### Provided data
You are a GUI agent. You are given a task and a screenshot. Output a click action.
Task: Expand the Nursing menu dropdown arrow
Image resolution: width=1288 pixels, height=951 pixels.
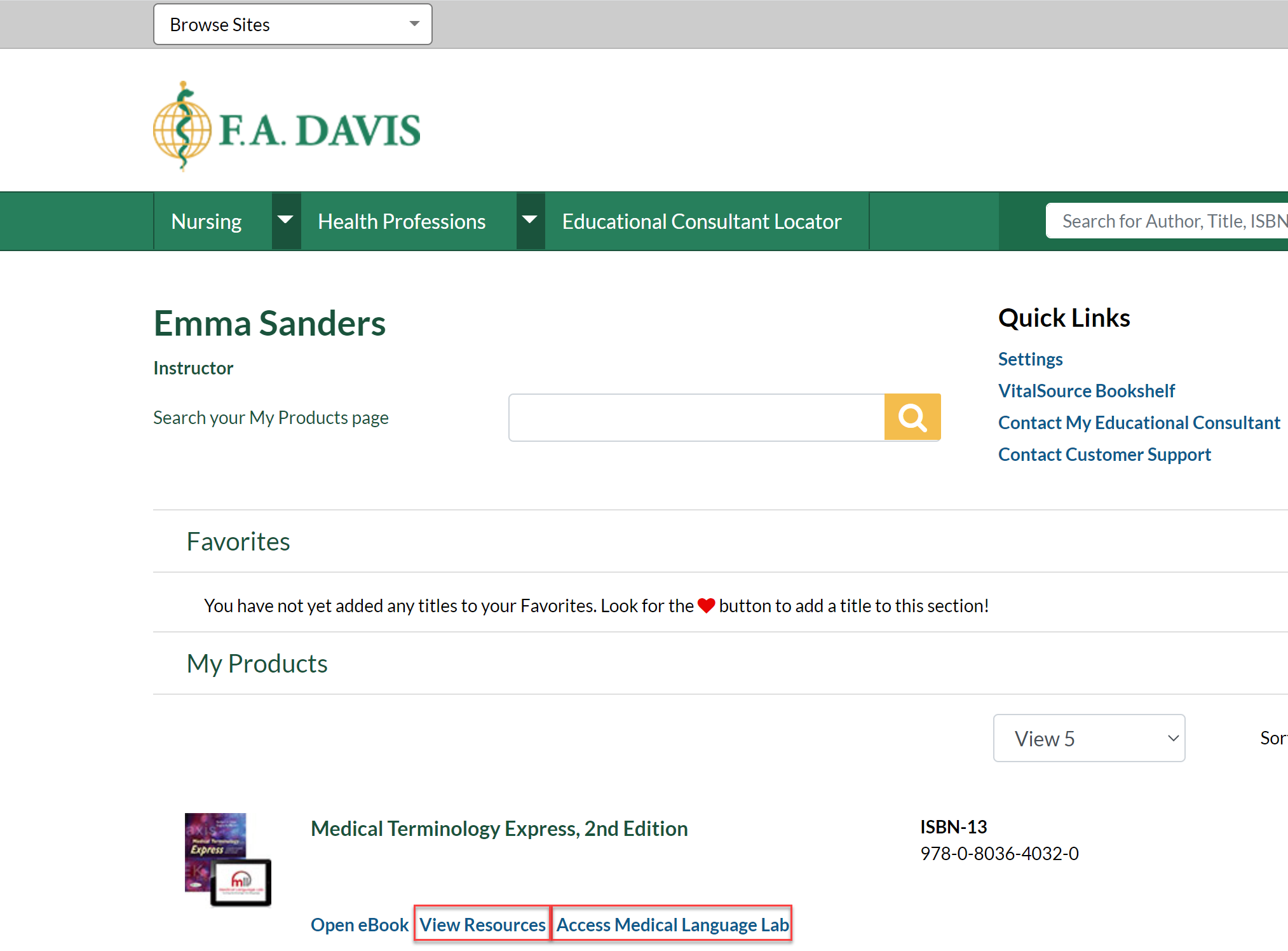tap(285, 221)
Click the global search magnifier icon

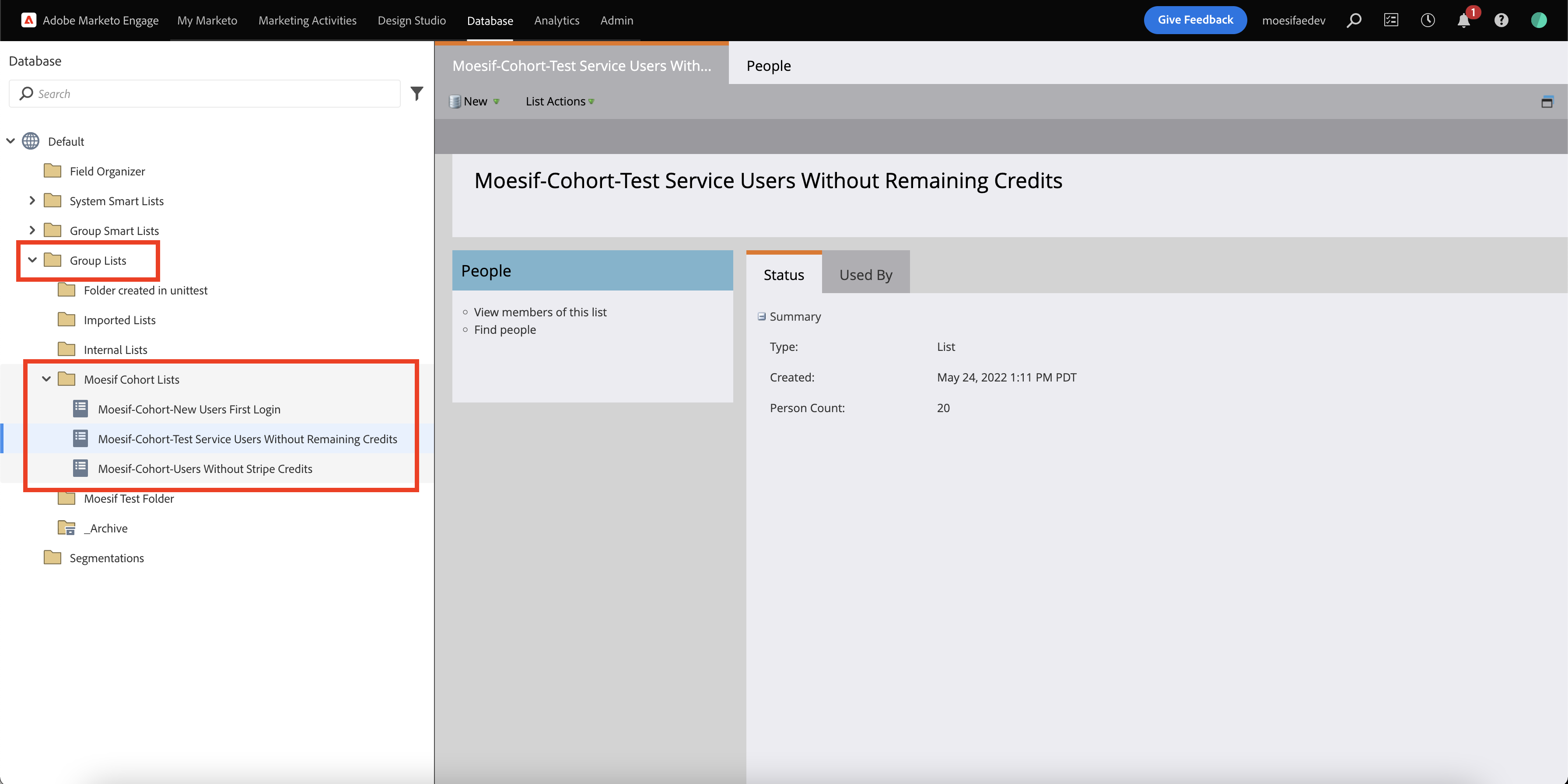point(1354,20)
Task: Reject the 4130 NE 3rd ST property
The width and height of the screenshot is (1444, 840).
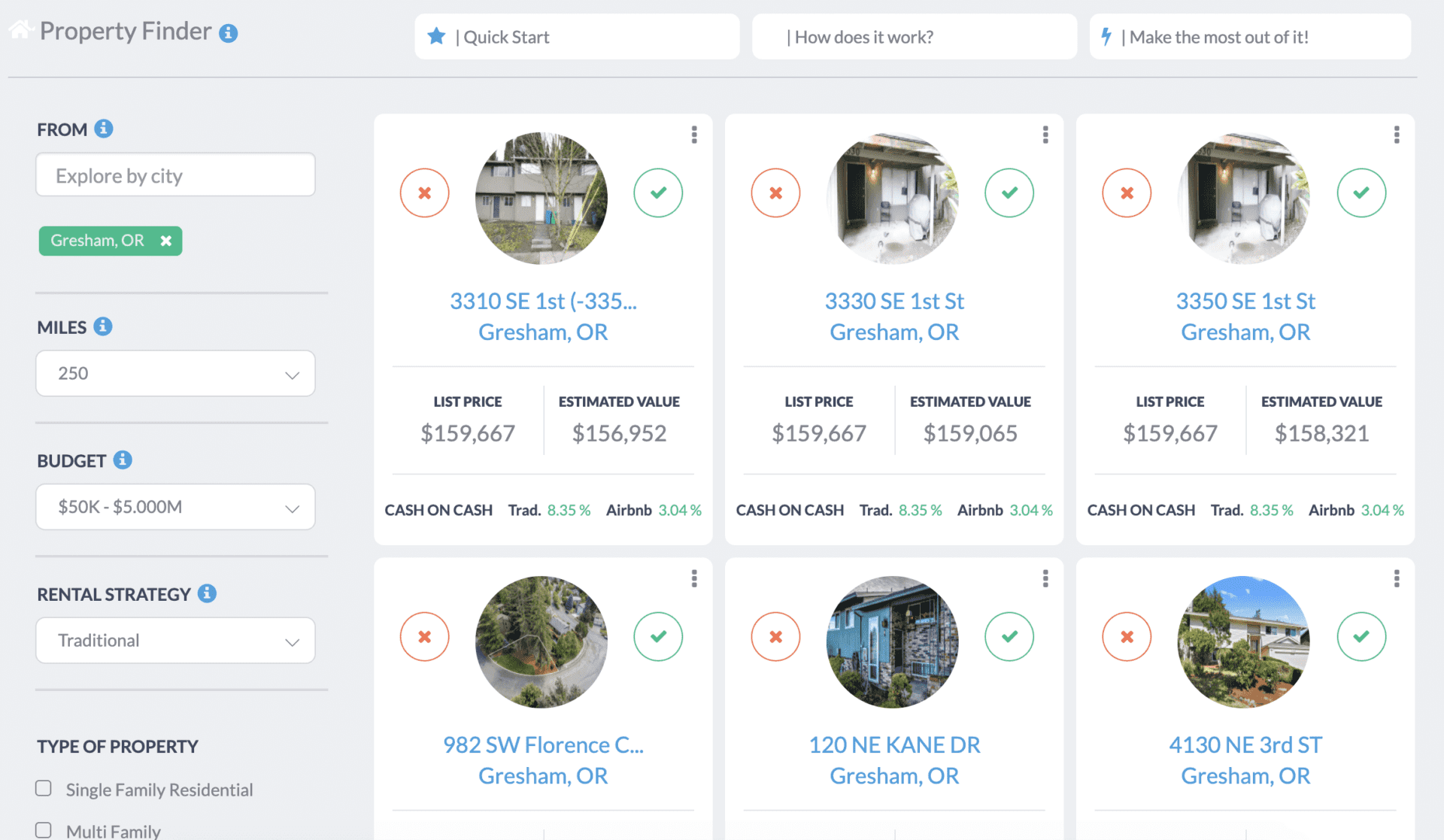Action: pos(1127,636)
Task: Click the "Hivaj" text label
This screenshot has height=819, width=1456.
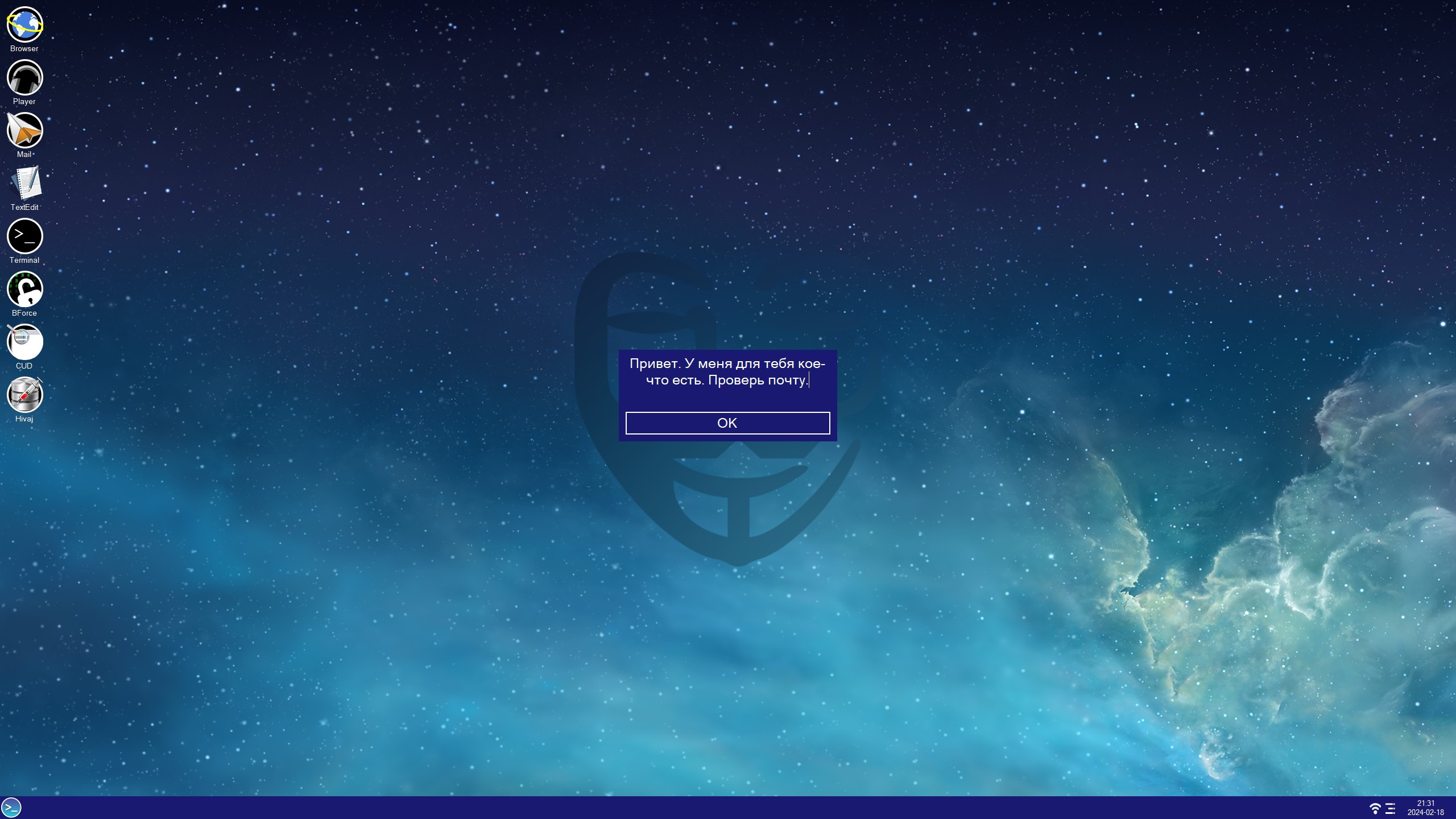Action: click(24, 419)
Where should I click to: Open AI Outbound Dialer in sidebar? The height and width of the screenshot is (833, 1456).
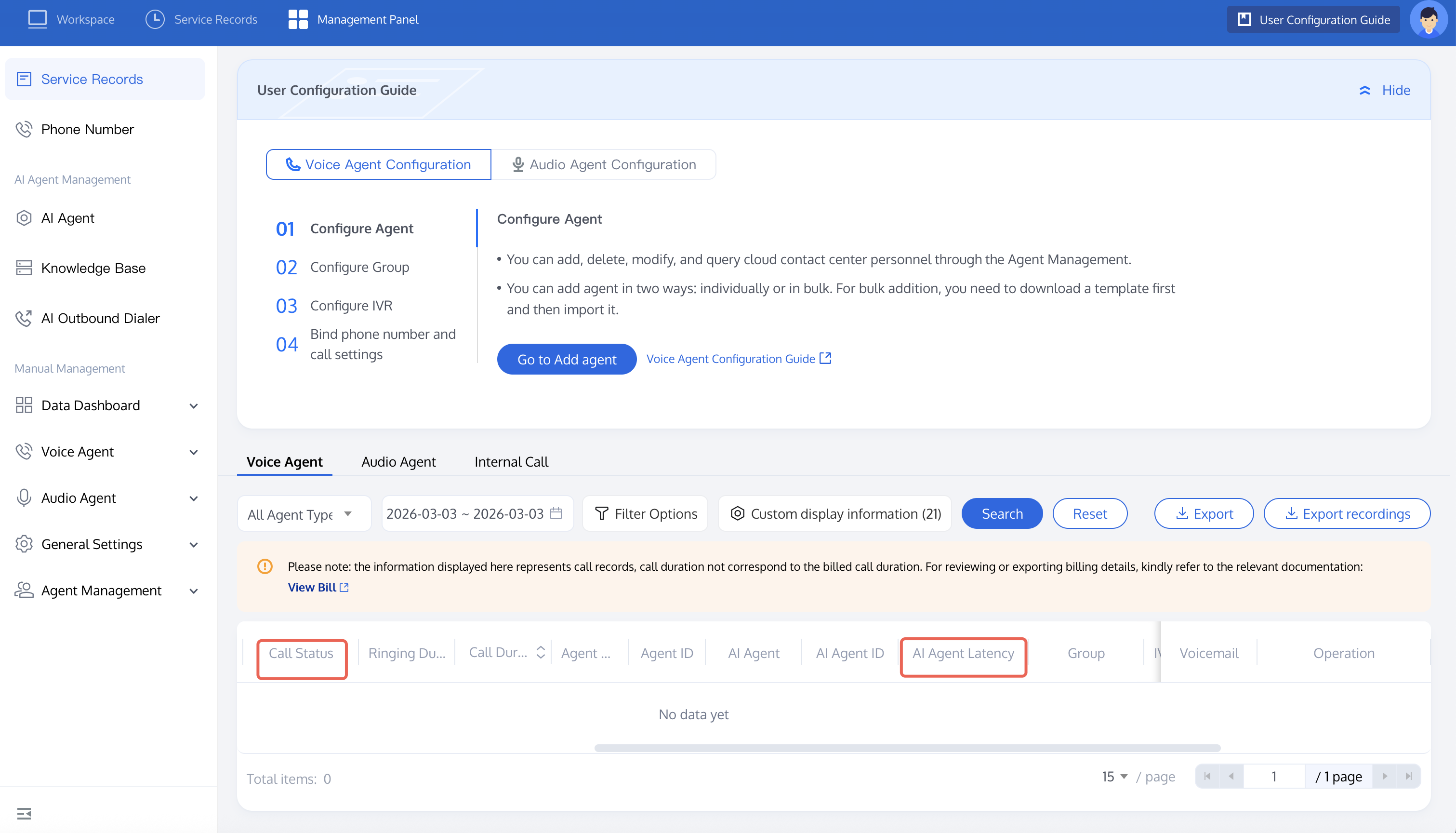(x=100, y=318)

### How to complete this task
Write out exactly, with no pictures, each line from the one containing "Task: Expand the Nursing menu dropdown arrow" through the last line of the listing above, both included.

### Written response
Task: Expand the Nursing menu dropdown arrow
Image resolution: width=1288 pixels, height=951 pixels.
tap(285, 221)
Click the global search magnifier icon

point(1354,20)
Task: Reject the 4130 NE 3rd ST property
The width and height of the screenshot is (1444, 840).
Action: pos(1127,636)
Task: Click the "Hivaj" text label
This screenshot has height=819, width=1456.
Action: click(24, 419)
Where should I click to: Open AI Outbound Dialer in sidebar? The height and width of the screenshot is (833, 1456).
(x=100, y=318)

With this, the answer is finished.